(Stored data entries)
BEGIN
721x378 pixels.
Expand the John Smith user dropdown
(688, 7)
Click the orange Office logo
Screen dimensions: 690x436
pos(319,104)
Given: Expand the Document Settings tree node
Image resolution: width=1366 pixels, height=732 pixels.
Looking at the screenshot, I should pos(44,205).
END
BEGIN
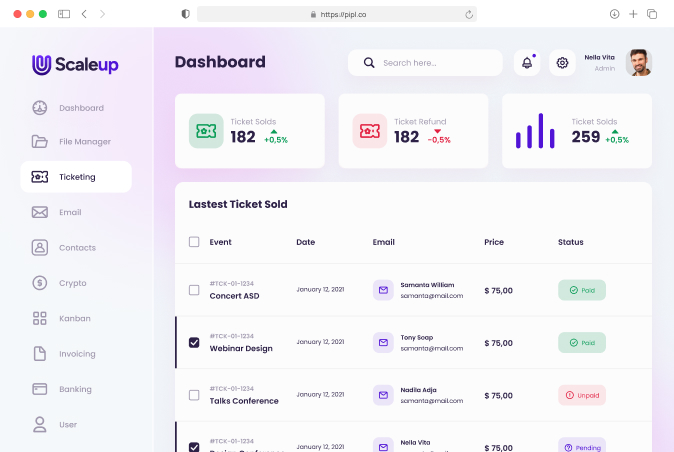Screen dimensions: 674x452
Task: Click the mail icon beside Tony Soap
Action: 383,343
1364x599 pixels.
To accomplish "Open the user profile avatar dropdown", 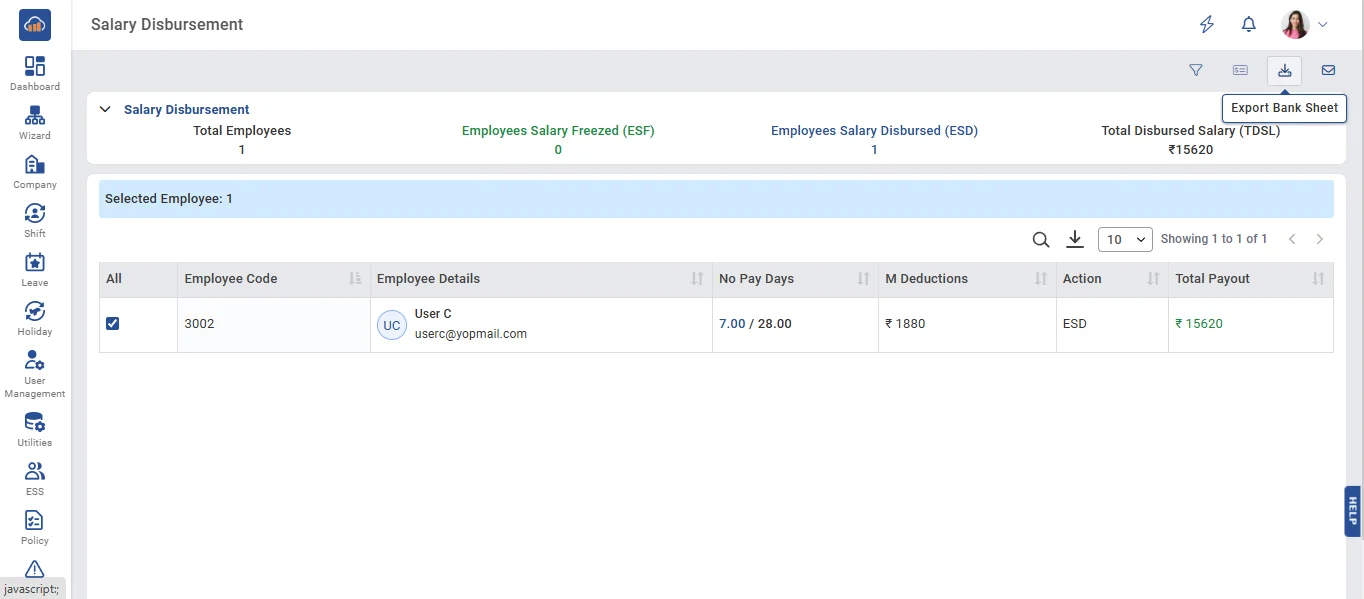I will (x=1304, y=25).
END
▶ _PROBLEM DESCRIPTION_:
Out of the data above, transcribe exactly and only the lines starting with the line that has "721x378 pixels." and going on through the line that has "Given: Expand the Document Settings tree node", both included.

▶ _WRITTEN ANSWER_:
721x378 pixels.
Expand the John Smith user dropdown
(688, 7)
Click the orange Office logo
Screen dimensions: 690x436
pos(319,104)
Given: Expand the Document Settings tree node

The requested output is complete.